Since last June, the Liberals have been lamenting about the penal pork barrelling of the minority Conservative Government of Canada (read 22 June 2010 press release). By the time the summer and Ignatieff's bus tour-de-force across the country was coming to a close, the Liberal leader proclaimed that his party was opposed to Harper's plans for "prisons and planes", favouring instead government support for "child care, retirement security, post-secondary education..., economic security and defence of our public health care system" (read 1 September 2010 article by CBC News).
While some Canadians may have been encouraged by the Liberal rhetoric against a prison plan that will likely prove itself to be costly to taxpayers, not lead to the prevention of the complex harms and conflicts in our communities that we call 'crime' in the long-term, or meet the complex needs of the victimized and criminalized, they will likely not be happy to hear that under a Liberal government their hard earned tax dollars will fund "public space that can serve the cultural and economic interests of a whole region" such as a new sports arena in Québec City (read CTV News article).
With this pronouncement, it appears as though the two main competitors in the looming federal election have both decided to pay lip service to the need to trim the deficit and debt, while also peddling their own brands of pork they've stuffed up their noses and infused with a gravy so thick that they cannot smell their own warped priorities.

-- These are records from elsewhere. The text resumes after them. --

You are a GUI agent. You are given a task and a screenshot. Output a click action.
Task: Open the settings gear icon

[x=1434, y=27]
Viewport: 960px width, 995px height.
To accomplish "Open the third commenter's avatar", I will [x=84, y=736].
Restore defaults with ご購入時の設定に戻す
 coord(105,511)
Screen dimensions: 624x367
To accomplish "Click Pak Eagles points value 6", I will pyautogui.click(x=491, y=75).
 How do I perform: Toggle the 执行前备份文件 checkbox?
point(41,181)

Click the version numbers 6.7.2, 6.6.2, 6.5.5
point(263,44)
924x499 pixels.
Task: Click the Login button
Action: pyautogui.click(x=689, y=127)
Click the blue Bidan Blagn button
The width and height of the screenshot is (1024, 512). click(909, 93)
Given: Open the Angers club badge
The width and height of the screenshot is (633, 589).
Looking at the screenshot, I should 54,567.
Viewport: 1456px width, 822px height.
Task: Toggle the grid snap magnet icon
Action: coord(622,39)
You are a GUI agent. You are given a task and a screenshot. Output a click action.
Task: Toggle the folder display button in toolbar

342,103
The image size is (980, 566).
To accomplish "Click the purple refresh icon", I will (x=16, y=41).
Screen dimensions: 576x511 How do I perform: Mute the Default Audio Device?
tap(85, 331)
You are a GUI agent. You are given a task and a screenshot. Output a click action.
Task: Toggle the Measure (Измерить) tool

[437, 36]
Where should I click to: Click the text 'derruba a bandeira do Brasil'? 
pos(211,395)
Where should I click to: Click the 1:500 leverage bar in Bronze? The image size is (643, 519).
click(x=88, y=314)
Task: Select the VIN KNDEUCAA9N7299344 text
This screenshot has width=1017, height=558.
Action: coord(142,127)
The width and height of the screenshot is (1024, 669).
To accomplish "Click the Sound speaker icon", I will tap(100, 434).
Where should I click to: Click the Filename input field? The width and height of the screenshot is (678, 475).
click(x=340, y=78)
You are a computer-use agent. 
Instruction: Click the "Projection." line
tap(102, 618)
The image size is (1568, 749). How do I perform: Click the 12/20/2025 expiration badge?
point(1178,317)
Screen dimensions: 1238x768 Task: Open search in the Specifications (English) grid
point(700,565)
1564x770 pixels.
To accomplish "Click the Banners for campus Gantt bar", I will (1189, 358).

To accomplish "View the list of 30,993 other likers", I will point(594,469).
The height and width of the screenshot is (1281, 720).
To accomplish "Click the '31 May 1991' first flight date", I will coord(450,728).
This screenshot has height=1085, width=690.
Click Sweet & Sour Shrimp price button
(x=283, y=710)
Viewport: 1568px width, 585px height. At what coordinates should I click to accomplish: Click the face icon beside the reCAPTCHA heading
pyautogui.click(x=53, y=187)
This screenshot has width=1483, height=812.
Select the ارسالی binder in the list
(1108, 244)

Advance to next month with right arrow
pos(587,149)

In the context of a fiscal crisis where Canadians are looking for leadership and for the priorities traditionally met by governments to be addressed, Harper and Ignatieff may portray themselves as having competing visions for the future of Canada, but all I see is an empty cupboard that I'll still be paying for because these two financial wizards are more interested in convincing voters that they can have it all instead of making the choices needed to ensure younger generations will receive value, or anything at all, for what they've paid for.
Time will only tell if the NDP offers their competing brand of electoral pork. Should this happen, future generations of Canadians can look forward to their own version of the Three Little Pigs to call their own. Unfortunately for them, in this tale they will have nothing more than a house made of borrowed money to protect them from the big bad wolf who will leave them with nothing - not even the hair on their chiny chin chins.